Mientras Estados Unidos, Brasil, Colombia, Perú y la Unión Europea han demostrado su rechazo y condena al golpe de estado de Nicolás Maduro en Venezuela a través de comunicados, Bolivia lo ve con buenos ojos.

En relación a las duras críticas que recibió el hecho, Evo Morales dijo: “es un nuevo ataque para fracturar la democracia y que desconoce la Constitución”. “Esto sólo responde a intereses extraterritoriales que atentan contra la unidad de Latinoamérica y El Caribe”, agregó.

¿Cómo el TSJ dio el auto golpe?

El Tribunal Supremo de Justicia (TSJ) de Venezuela dictó dos decisiones por las que despoja de sus inmunidades parlamentarias a los diputados de la Asamblea Nacional y se atribuyó las funciones de dicho Poder del Estado

La primera resolución, del 27 de marzo de 2017, declara la inconstitucionalidad de acuerdos legislativos calificando como actos de traición a la patria el respaldo a la Carta Democrática Interamericana, instrumento jurídico solicitado por Venezuela en año 2002.
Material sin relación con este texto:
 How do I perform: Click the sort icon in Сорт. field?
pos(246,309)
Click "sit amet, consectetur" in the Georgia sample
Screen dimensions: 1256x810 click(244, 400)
La segunda resolución, del 29 de marzo, el tribunal declaró que la “situación de desacato y de invalidez de las actuaciones de la Asamblea Nacional”, que no conoce respaldo constitucional ni en las atribuciones de la Asamblea (art.187 de la Constitución), ni en la de la Sala Constitucional del TSJ (art.336 de la Constitución) y que viola la separación de poderes que la propia Constitución exige sea respetada por todos los jueces los que deben “asegurar su integridad” (art.334).

Con estas disposiciones, los parlamentarios perdieron su inmunidad y el Tribunal Supremo de Justicia asume el poder Legislativo del país dando a Nicolás Maduro poder absoluto sobre el país.